## TASK LIST:
- A) In the forum thread about Usenet, translate this sentence into Spanish: "Very true, but now there are hundreds of dedicated Usenet providers so you don't need to deal with your ISP."
- B) Write the next part of the forum thread about Usenet, starting after its final line.

## EXCERPTED PASSAGE:
Old school newsgroups.


----------



## dpeters11 (May 30, 2007)

"RunnerFL" said:


> http://en.wikipedia.org/wiki/Usenet
> 
> Old school newsgroups.


Kind of the forgotten back alley, but generally safe neighborhood as long as you have AV.


----------



## RunnerFL (Jan 5, 2006)

dpeters11 said:


> Kind of the forgotten back alley, but generally safe neighborhood as long as you have AV.


Yup, and not many providers still have USENET servers either. I remember when this was how people discussed things instead of arguing on forums like this.


----------



## Paul Secic (Dec 16, 2003)

mitchflorida said:


> I learned you can get a $15 credit in exchange for losing Viacom channels for a week.
> 
> That is the sweetest deal ever. I will call again in in 3 months and offer them the same deal.


Why?


----------



## Laxguy (Dec 2, 2010)

RunnerFL said:


> http://en.wikipedia.org/wiki/Usenet
> 
> Old school newsgroups.


I see you're being helpful, but I am a long time participant on usenet, and my question was of Tblazer.


----------



## PK6301 (May 16, 2012)

After 2+ days of having the Viacom channels back, I have watched 0 minutes of their programming.. If USA network were to go dark then I would be MAD !!


----------



## harsh (Jun 15, 2003)

Laxguy said:


> I see you're being helpful, but I am a long time participant on usenet, and my question was of Tblazer.


Is this an inside joke?


----------



## James Long (Apr 17, 2003)

RunnerFL said:


> Yup, and not many providers still have USENET servers either. I remember when this was how people discussed things instead of arguing on forums like this.


Must be a different USENET than I remember ... lots of people abusing each other verbally. Moderated groups were good ... but most of the alt.* world was a cesspool --- at least it was when I finally gave up on "abusenet" in 2002. (And to think I actually paid for access because my ISP's servers were not good enough to make sure one got the whole conversation.)


----------



## Laxguy (Dec 2, 2010)

harsh said:


> Is this an inside joke?


I doubt it.

You do have, however, outstanding questions I have posed of you, in threads you seem to have ignored recently.


----------



## TBlazer07 (Feb 5, 2009)

RunnerFL said:


> http://en.wikipedia.org/wiki/Usenet
> 
> Old school newsgroups.


 And done in VERY 21st century ways these days. They even have Usenet software DVR's! A bit too complex for me although it did get Daily Show & Colbert for me.


----------



## TBlazer07 (Feb 5, 2009)

RunnerFL said:


> Yup, and not many providers still have USENET servers either. I remember when this was how people discussed things instead of arguing on forums like this.


 Very true, but now there are hundreds of dedicated Usenet providers so you don't need to deal with your ISP. You obviously haven't checked it out recently. The difference is, it isn't free, but it's real cheap.


----------



## TBlazer07 (Feb 5, 2009)

## DATA BLOCK:

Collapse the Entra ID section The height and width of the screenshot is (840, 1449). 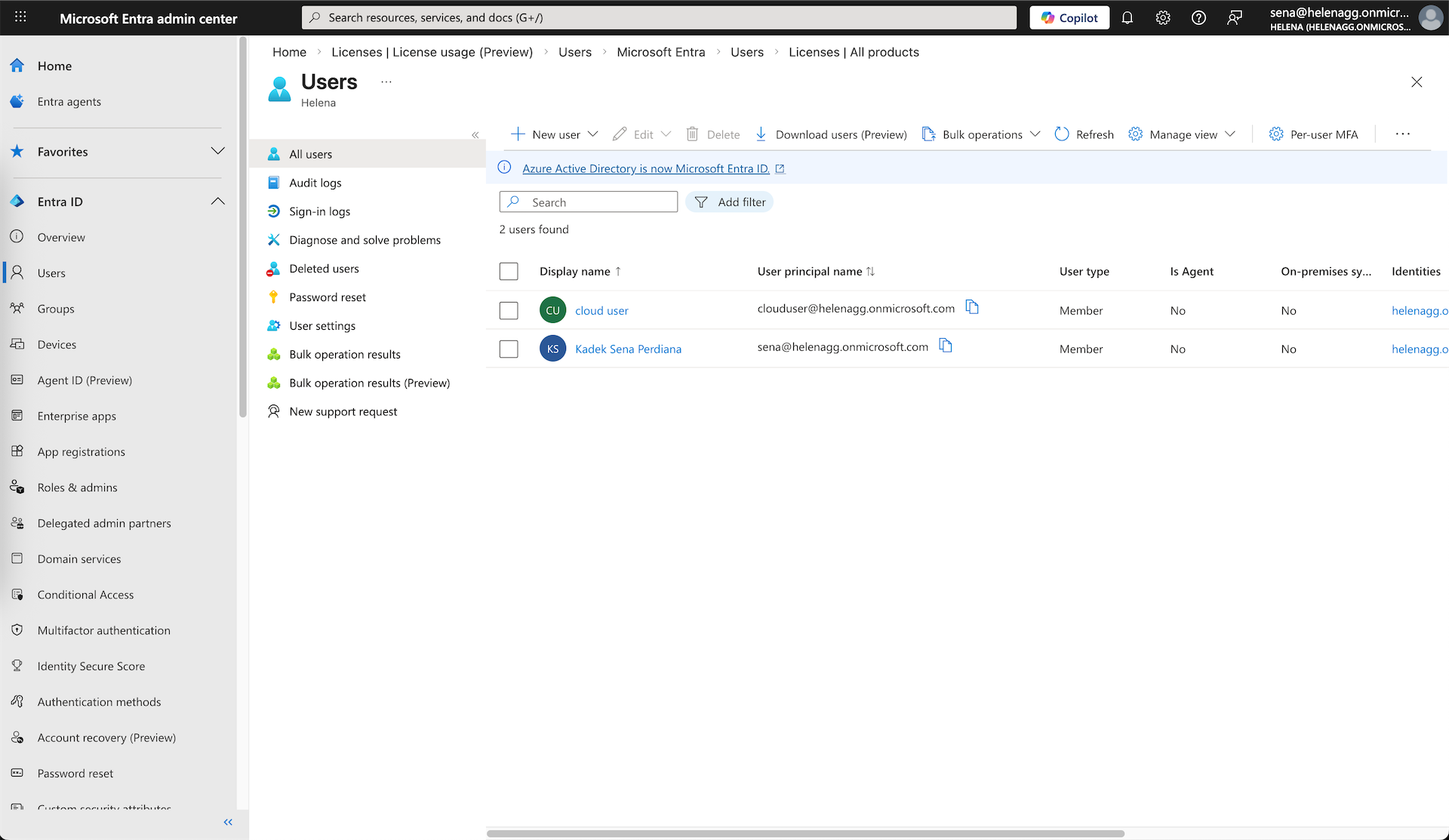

## EXPECTED RESPONSES:
- A) Muy cierto, pero ahora hay cientos de proveedores dedicados de Usenet, así que no necesitas lidiar con tu ISP.

- B)
James Long said:


> Must be a different USENET than I remember ... lots of people abusing each other verbally. Moderated groups were good ... but most of the alt.* world was a cesspool --- at least it was when I finally gave up on "abusenet" in 2002. (And to think I actually paid for access because my ISP's servers were not good enough to make sure one got the whole conversation.)


 Wayyyyy different. Haven't looked at an "abusegroup" in decades.


----------



## harsh (Jun 15, 2003)

Laxguy said:


> I doubt it.


Since you're claiming that you're not engaged in making an example of TBlazer07, your usenet experience has decided limitations. Lots of current video programming is available there. Maybe not all of the latest Comedy Central "news" reports but a lot of the stuff that shows up as torrents is also available on usenet. There have been a couple of copies of a blockbuster that debuted in American theaters last week show up in the last day or so.

I don't advocate or condone this as a regular source of entertainment, but it is there nonetheless.


----------



## Laxguy (Dec 2, 2010)

When I raised the question of TBlazer saying he was able to get "everything from usenet", it's because you simply can't get everything there. Some might be able to download some shows from some groups, but it's an arcane and tedious process. 

And, yes, usenet is as contentious as ever, but with far less trolls than a few years ago. (probably because access is now mostly paid).


----------



## paulman182 (Aug 4, 2006)

Carl Spock said:


> I've learned people can focus on a second rate movie channel over most anything else.


It is the only Viacom channel I have any interest in.


----------



## RunnerFL (Jan 5, 2006)

Laxguy said:


> I see you're being helpful, but I am a long time participant on usenet, and my question was of Tblazer.


If you're a "long time participant" then you know how to use it so why ask unless you're just trying to start an argument?


----------



## RunnerFL (Jan 5, 2006)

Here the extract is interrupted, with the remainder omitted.